■ Requirement:
The word "rating" appears in some lines of the listing below; report how many such lines there are, and nothing else.

::::

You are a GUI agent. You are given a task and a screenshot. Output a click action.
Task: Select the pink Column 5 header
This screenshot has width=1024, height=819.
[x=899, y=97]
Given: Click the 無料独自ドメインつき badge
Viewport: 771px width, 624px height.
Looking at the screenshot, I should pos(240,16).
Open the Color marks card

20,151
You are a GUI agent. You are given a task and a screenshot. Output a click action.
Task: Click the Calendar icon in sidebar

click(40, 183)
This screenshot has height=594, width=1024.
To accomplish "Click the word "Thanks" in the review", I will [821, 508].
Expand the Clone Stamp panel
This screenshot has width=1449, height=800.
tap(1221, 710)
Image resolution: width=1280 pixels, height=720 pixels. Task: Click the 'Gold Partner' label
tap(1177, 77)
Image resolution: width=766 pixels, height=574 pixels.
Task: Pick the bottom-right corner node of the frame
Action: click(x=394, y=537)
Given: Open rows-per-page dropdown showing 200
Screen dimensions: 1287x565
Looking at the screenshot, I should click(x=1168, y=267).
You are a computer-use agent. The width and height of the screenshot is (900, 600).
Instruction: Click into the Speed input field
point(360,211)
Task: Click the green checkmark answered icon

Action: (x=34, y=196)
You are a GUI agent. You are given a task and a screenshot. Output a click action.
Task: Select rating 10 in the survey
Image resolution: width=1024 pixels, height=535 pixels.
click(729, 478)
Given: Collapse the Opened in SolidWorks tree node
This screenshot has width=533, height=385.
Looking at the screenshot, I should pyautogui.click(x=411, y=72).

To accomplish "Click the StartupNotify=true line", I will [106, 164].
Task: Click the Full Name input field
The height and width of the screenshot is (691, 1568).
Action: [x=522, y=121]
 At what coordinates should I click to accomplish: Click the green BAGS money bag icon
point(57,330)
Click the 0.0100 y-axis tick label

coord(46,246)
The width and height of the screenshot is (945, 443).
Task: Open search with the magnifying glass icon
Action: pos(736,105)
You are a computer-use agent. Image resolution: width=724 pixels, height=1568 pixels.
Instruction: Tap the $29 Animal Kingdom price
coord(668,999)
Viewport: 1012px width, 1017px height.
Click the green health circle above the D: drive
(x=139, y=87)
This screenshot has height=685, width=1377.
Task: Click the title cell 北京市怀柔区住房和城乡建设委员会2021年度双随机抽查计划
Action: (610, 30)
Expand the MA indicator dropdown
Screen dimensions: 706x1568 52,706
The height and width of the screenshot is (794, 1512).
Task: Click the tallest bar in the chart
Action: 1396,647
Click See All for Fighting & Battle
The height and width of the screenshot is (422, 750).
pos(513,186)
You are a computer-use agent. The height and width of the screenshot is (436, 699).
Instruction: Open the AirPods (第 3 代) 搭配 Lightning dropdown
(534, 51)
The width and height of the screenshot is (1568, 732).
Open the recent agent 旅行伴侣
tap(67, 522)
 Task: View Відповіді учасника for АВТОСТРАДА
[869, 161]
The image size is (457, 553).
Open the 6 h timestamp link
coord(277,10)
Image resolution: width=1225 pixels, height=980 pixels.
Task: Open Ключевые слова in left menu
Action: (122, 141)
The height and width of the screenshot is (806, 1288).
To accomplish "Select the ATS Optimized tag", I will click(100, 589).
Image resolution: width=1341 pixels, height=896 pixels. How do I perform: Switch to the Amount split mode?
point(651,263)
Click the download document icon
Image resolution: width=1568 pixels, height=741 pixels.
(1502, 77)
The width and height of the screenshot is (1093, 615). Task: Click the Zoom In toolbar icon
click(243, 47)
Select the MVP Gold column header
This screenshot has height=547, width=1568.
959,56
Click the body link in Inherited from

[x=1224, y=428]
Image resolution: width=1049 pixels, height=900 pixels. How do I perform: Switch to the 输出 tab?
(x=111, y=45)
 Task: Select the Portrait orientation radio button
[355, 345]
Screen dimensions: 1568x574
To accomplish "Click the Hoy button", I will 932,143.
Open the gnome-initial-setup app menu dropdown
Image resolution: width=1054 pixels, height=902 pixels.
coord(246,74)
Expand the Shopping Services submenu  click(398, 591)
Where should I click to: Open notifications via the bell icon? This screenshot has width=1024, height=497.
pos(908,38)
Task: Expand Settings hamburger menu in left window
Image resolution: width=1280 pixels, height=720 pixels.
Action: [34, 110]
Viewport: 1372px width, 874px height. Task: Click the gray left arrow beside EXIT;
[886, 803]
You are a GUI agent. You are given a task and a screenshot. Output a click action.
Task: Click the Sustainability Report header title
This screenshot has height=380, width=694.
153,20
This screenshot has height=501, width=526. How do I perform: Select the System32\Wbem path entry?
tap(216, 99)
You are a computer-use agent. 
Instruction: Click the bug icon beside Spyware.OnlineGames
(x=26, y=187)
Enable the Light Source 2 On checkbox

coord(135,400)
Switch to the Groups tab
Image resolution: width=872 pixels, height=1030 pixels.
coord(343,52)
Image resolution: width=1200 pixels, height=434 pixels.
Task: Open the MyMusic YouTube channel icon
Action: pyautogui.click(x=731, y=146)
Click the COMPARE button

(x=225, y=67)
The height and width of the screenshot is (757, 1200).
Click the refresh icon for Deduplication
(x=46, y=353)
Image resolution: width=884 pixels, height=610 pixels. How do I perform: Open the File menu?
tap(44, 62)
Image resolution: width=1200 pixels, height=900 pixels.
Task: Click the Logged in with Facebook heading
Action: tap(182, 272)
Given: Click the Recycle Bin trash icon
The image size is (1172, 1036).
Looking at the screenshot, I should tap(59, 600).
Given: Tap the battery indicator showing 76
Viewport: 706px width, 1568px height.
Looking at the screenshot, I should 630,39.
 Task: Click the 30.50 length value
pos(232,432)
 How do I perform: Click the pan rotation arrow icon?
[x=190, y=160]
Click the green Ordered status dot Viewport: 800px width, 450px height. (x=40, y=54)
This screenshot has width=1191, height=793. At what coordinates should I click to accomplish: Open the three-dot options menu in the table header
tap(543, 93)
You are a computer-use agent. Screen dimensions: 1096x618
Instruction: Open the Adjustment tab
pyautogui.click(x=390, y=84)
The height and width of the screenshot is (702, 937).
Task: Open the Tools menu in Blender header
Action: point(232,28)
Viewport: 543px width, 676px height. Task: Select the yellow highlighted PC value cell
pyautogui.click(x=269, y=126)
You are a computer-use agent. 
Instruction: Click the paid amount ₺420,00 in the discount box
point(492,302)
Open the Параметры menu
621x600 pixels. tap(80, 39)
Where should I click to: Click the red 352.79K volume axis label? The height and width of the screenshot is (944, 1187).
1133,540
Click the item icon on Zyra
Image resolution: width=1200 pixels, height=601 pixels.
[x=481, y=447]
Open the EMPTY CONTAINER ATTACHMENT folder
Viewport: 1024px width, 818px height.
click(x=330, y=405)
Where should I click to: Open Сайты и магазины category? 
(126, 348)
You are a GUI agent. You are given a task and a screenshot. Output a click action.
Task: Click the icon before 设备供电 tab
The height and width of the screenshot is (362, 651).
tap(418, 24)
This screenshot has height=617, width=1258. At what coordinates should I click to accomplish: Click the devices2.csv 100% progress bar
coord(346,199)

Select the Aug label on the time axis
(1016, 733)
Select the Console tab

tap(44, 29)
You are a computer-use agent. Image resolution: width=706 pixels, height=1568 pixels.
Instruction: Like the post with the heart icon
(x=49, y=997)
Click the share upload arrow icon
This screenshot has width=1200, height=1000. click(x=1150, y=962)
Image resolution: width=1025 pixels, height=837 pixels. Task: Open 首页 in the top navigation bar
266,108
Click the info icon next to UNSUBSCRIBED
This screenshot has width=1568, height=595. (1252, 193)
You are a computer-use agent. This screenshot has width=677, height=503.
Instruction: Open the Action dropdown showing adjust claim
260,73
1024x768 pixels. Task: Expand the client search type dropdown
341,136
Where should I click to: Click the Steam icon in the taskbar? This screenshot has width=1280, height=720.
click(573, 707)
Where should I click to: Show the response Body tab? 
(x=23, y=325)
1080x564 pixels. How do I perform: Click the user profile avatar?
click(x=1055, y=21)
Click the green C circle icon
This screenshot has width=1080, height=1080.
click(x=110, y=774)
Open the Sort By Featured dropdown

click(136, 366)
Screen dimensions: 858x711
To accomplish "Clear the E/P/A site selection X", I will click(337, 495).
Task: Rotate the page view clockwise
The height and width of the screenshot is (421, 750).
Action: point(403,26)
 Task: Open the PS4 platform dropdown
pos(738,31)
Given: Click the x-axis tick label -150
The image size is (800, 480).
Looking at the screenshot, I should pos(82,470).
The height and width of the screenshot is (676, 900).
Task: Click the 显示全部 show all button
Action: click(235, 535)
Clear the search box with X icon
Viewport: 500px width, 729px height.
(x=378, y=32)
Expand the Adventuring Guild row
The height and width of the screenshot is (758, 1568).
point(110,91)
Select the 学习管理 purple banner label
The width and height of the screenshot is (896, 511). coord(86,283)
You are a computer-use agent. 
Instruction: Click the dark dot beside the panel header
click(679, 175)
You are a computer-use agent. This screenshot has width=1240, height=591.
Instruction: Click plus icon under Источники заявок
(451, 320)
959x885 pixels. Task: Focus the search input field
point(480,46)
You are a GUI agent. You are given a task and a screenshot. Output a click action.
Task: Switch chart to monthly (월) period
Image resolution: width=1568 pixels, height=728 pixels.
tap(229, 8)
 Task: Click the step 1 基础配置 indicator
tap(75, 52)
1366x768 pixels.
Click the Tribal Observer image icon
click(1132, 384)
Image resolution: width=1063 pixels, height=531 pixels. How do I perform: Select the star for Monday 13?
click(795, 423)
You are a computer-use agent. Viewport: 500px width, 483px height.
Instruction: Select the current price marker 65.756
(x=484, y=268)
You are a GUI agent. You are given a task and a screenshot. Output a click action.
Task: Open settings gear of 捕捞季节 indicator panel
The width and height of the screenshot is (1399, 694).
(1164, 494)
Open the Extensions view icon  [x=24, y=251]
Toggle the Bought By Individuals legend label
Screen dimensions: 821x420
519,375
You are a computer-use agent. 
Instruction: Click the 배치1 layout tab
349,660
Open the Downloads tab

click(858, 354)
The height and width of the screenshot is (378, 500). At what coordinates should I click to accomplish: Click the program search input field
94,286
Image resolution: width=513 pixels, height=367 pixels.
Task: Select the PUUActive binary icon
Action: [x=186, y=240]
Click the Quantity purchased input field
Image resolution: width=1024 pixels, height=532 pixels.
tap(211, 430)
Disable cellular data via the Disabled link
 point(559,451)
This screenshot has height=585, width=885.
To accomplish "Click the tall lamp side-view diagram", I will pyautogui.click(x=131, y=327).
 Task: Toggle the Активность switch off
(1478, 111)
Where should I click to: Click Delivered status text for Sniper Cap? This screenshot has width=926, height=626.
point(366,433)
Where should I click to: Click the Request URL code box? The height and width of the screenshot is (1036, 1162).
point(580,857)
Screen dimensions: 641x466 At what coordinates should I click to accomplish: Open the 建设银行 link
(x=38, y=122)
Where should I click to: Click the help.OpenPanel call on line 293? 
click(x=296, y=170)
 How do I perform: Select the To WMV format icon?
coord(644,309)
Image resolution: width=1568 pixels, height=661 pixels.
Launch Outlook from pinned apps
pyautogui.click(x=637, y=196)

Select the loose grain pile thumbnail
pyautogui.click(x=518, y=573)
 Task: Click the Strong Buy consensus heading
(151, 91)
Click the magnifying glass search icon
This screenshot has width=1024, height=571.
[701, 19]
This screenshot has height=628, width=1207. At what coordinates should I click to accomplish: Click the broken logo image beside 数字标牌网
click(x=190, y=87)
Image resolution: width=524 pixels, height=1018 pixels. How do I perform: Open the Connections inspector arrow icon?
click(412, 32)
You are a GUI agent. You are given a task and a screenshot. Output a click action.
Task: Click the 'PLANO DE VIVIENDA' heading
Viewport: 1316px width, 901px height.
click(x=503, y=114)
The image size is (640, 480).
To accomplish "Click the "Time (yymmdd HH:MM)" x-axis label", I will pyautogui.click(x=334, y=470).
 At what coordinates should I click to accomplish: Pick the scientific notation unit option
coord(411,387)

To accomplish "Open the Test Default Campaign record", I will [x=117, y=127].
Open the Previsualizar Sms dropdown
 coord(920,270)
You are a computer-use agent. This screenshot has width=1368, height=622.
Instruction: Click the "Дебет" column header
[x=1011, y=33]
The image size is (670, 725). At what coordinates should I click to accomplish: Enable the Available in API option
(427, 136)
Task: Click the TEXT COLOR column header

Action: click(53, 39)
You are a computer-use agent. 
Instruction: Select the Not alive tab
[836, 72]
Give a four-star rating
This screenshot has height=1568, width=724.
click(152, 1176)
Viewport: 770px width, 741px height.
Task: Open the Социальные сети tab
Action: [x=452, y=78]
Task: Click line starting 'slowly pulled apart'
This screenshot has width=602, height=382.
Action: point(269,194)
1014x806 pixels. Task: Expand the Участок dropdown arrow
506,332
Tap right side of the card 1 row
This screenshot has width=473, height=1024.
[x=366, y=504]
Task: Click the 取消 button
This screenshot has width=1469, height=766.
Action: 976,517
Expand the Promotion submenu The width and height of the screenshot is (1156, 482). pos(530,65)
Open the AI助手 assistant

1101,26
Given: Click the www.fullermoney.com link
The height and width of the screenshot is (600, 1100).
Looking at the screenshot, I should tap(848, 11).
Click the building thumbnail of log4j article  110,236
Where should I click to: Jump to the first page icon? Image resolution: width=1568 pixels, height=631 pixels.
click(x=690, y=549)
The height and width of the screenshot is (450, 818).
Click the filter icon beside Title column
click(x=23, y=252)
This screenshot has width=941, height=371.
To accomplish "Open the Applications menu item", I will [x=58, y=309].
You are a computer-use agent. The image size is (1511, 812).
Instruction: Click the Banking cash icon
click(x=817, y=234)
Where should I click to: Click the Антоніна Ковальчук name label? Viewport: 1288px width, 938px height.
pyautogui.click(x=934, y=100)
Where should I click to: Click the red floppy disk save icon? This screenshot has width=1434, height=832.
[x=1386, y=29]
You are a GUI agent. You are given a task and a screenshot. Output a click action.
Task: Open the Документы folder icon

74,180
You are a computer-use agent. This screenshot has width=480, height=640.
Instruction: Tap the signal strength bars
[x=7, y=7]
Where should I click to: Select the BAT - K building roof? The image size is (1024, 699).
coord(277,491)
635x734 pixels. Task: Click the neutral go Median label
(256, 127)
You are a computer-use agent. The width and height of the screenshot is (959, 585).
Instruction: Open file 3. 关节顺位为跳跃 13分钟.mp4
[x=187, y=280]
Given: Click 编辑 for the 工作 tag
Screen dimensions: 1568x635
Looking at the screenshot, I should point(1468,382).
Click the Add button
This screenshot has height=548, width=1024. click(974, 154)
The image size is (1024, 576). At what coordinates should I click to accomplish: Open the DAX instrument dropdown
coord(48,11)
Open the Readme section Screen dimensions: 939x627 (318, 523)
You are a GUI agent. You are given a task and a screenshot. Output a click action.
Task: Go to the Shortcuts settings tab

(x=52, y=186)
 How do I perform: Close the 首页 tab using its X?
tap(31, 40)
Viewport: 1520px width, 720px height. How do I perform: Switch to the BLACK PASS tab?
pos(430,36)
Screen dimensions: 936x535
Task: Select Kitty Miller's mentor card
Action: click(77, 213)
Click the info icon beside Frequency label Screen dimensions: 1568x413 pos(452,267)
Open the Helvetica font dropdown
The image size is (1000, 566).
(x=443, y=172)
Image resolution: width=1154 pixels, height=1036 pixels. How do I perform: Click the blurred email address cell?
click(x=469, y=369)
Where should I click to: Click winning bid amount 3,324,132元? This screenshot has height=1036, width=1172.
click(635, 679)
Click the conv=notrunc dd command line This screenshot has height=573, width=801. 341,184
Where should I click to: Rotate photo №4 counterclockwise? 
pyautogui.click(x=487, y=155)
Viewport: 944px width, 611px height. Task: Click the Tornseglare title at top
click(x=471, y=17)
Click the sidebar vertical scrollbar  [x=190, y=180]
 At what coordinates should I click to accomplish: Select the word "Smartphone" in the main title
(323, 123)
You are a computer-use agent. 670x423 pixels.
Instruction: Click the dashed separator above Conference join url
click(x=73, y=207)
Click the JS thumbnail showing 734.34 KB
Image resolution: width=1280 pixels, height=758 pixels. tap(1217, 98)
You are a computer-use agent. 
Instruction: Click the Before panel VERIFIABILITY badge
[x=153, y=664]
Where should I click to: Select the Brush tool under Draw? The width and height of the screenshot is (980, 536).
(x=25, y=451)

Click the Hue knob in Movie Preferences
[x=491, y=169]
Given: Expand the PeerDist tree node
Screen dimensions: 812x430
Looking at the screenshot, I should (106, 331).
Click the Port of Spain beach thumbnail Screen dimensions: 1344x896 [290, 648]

::::

■ Response to the exercise:
2